Repeat, word for word, the portion of the air ambulance training article below that opens with "As part of the" and closes with "attending an incident.".

_Provided passage_
****************
On 18 May, CIPHER Medical paramedics, technicians and emergency care assistants attended valuable training with the Great North Air Ambulance Service (GNAAS). Training for the full day, they were introduced to the service and the provision that can be delivered. Naturally, it’s important to the team at CIPHER Medical to know exactly what is appropriate to request from GNAAS when responding to 999 calls, so this training is vital.
As many in the region know, GNAAS provides air ambulance services across the Northeast, Cumbria and North Yorkshire and is, incidentally, entirely reliant on charitable funding. We are all familiar with the comforting sight of the green and white helicopters and their crews of specialist paramedics and consultants, who are able to transport patients at 190mph, saving valuable time in order to save lives. Working with fellow emergency services like CIPHER Medical and the NHS, GNAAS has become an important part of the region’s major incident response, so it has been of real benefit to secure this training opportunity with them, developing the CIPHER Medical team and learning about GNAAS.
As part of the day’s training, a tour of the GNAAS base was given, which included a trip to the hangar and an inspection of one of the helicopters. The CIPHER team were really interested in how and where the medical kit is stored on board in order for the medical crew to have easy access when attending an incident.
For the final part of the training, the CIPHER team was split into four groups working with four different moulages (these are simulated injuries for the purposes of medical training), treating each ‘patient’. The moulages reflected the types of incidents and injuries the GNAAS crews are frequently required to attend, and which were referred to earlier in the training day. One ‘patient’ had been involved in a road traffic accident following a medical event suffered prior to the collision; another ‘patient’ had been knocked off his moped by a car, and another had sustained a traumatic head injury after falling from a height – the requirement of GNAAS to attend was fairly obvious in all three cases. However, the fourth ‘patient’ was slightly different in that it wasn’t a trauma patient (which is where we would assume GNAAS would attend), but a young patient suffering from a life-threatening asthma attack. A valuable reminder that GNAAS responses are not only for injuries sustained in accidents or incidents, but are very much a service for any life-threatening situation. The CIHER teams did very well in applying their knowledge and expertise to treat each patient successfully before sending them on their flights to hospital, we are pleased to report!
The team had a very informative – and fun – day, gaining an insight into the work of GNAAS and their critical care crews.
****************
_Dataset records_
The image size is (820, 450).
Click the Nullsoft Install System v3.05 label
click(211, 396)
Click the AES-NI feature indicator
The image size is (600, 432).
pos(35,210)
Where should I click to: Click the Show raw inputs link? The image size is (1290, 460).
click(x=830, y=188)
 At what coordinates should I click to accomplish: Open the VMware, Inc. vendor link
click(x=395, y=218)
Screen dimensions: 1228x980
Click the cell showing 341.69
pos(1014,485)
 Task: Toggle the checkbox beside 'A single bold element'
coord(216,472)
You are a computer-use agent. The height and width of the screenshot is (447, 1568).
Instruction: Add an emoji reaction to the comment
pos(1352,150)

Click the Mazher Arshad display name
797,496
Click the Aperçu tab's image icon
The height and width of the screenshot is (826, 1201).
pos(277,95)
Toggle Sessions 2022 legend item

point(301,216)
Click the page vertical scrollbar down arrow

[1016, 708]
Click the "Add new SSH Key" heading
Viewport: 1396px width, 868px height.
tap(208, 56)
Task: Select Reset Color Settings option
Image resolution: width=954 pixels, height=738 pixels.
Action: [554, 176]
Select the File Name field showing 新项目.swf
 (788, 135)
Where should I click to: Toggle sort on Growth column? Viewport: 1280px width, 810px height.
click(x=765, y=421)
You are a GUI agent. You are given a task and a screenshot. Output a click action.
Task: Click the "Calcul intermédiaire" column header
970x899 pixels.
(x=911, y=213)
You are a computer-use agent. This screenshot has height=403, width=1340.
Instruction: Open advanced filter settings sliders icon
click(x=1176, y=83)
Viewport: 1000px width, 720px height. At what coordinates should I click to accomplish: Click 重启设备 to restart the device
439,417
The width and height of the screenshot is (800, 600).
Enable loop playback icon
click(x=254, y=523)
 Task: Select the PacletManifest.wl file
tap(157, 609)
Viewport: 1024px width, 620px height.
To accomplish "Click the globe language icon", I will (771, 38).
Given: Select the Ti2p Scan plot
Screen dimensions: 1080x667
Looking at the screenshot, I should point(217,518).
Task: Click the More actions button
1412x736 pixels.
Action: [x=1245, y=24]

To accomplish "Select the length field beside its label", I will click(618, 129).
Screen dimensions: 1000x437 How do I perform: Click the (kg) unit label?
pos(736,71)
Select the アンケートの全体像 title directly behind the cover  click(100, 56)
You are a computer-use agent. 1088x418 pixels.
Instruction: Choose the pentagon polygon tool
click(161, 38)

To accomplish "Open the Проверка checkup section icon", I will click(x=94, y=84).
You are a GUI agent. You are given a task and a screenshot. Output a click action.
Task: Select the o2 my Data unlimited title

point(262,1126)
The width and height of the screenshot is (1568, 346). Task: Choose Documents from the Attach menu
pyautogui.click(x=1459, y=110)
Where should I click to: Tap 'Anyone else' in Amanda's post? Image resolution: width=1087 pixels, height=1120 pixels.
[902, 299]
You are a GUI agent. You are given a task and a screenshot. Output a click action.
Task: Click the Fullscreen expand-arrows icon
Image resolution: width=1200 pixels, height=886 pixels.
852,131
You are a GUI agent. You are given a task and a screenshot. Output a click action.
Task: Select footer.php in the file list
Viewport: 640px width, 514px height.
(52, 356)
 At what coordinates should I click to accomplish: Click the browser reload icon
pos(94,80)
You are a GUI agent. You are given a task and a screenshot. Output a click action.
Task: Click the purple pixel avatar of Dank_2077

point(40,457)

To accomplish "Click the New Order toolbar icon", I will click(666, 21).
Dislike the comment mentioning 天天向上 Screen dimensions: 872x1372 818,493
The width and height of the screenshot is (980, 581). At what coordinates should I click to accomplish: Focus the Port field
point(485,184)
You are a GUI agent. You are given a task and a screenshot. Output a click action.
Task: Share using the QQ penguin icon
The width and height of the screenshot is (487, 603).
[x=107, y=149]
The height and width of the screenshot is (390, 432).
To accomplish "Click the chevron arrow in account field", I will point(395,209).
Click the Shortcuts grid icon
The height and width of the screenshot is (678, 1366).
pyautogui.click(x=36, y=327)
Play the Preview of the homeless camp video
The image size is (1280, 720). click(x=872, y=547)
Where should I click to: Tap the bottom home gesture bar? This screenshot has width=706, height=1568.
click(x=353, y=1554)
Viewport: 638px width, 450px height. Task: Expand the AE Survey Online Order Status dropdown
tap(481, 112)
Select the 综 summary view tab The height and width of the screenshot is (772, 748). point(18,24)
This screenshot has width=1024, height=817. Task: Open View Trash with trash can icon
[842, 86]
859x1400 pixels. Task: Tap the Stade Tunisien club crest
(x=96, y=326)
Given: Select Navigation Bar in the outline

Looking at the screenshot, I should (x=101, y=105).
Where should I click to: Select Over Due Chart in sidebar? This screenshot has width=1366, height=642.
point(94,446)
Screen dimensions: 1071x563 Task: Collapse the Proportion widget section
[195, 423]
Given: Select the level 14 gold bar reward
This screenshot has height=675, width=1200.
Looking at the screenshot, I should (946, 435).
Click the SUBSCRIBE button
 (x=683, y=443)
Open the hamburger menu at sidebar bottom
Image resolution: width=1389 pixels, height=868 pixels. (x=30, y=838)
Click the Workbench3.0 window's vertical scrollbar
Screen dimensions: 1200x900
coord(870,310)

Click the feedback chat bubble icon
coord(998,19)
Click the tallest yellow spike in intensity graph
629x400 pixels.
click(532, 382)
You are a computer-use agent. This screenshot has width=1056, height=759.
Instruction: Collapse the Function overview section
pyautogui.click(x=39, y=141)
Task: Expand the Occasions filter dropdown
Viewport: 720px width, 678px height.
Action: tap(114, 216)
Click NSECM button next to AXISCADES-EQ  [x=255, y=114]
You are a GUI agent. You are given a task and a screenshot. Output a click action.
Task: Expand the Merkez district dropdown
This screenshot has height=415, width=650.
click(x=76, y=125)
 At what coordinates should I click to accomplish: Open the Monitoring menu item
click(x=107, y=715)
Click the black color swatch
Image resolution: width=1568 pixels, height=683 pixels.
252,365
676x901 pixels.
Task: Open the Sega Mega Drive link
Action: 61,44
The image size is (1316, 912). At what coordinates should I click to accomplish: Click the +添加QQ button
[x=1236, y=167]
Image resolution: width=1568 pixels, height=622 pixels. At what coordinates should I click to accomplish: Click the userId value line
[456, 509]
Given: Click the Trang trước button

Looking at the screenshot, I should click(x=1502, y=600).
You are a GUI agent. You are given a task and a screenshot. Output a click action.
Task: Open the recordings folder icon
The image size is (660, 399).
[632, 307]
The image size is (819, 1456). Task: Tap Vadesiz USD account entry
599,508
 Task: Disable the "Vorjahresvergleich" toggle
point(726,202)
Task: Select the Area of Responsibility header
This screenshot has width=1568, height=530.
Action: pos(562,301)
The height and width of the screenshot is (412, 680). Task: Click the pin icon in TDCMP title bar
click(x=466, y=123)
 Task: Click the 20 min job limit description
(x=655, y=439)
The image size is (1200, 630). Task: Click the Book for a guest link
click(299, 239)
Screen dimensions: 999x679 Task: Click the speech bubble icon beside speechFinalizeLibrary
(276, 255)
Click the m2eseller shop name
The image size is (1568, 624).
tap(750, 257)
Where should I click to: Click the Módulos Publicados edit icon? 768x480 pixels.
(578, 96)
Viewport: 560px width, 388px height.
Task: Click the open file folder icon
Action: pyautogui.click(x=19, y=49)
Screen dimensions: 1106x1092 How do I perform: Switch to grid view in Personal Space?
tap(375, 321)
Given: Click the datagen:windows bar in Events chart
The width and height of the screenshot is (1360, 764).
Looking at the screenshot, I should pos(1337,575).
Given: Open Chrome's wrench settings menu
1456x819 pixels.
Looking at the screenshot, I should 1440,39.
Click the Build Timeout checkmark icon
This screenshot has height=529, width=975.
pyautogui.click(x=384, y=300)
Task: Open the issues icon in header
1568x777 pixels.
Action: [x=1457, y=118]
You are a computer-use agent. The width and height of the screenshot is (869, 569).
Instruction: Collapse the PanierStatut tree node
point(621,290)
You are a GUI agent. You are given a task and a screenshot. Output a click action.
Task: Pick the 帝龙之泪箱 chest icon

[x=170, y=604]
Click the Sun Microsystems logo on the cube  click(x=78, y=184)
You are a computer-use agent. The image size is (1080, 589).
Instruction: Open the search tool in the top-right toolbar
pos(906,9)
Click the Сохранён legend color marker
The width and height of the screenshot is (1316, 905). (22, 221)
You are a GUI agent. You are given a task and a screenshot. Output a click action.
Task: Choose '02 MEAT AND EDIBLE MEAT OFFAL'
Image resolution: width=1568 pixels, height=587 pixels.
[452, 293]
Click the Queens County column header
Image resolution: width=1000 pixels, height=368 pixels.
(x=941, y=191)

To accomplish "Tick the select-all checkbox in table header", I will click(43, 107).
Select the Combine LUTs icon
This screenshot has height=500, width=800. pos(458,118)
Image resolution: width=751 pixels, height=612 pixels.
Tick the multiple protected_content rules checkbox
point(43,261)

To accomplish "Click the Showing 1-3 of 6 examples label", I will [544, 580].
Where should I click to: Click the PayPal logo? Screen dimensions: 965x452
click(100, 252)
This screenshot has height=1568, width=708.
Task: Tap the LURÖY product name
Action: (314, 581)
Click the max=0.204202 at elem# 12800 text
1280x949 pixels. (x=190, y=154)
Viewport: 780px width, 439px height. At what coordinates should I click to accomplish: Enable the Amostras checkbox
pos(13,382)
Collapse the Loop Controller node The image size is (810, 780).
****************
_Reply to the task_
As part of the day’s training, a tour of the GNAAS base was given, which included a trip to the hangar and an inspection of one of the helicopters. The CIPHER team were really interested in how and where the medical kit is stored on board in order for the medical crew to have easy access when attending an incident.